Current world leaders, including the UK Prime Minister, have drunk thirstily from the nuclear Kool-Aid and are now flaunting decades-long nuclear disarmament and non-proliferation norms. In June 2025 the UK government committed £15bn to building more nuclear warheads, possibly aiming to expand nuclear capabilities to include air-to-ground bombs such as those dropped by US fighter jets. Both of these are in flagrant disregard of our obligation to pursue disarmament in good faith under the UN Non-Proliferation Treaty, of which the UK is a depository state. 

The government also announced unspecified more billions for building twelve nuclear-propelled submarines as well as continuing the disastrous Dreadnought submarine programme. This is despite their own infrastructure agency, the Infrastructure and Projects Authority (IPA), deeming the manufacture of the nuclear reactors intended to propel all these vessels “unachievable”. No high-profile journalist has challenged the government on this point. The serious possibility that the new generation of nuclear submarines may not be deliverable should raise doubts about the current policy of “Continuous At Sea Deterrence” (CASD). The Vanguard submarines are already well past their lifespan and will simply not endure another 10 years (minimum) of 6+ months assignments in the North Sea whilst their increasingly decrepit substitutes sit in the maintenance docks. Meanwhile, submariners are enduring awful conditions during these assignments. There are reports that a Vanguard crew ran out of food during the latest record-long tour in March this year. Conditions at the Faslane naval base are also deteriorating, as documented in reports by The Ferret and the Nuclear Information Service this year, with serious radioactive risk incidents increasing steadily in the 2020s.

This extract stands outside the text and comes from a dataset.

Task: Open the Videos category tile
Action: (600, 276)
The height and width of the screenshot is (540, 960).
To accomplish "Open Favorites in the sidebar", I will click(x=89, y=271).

Trident is a disaster waiting to happen. US nuclear bombers are being hosted at “RAF”
Lakenheath again. Plans to buy nuclear-armed jets will further entangle the UK in the US arsenal.
The recently published SDR promotes a new nuclear Britain. These measures can all be
understood as the outcome of panic amongst the British security establishment. They know that
the UK’s nuclear power status is an unsustainable farce, but their response is to double down on
nuclearism and thus compound the UK’s national decline and worsen international security.
Scotland, a nuclear-occupied nation, is at the front lines of this unfolding crisis. The Scottish left
has an opportunity, and a duty, to put strong opposition to nuclear weapons at the core of a vision
for a more just, fair and ultimately safer Scotland that is a proud signatory of the UN’s Treaty on the
Prohibition of Nuclear Weapons.

Samuel Rafanell-Williams is Communications Officer for the Scottish Campaign for Nuclear Disarmament.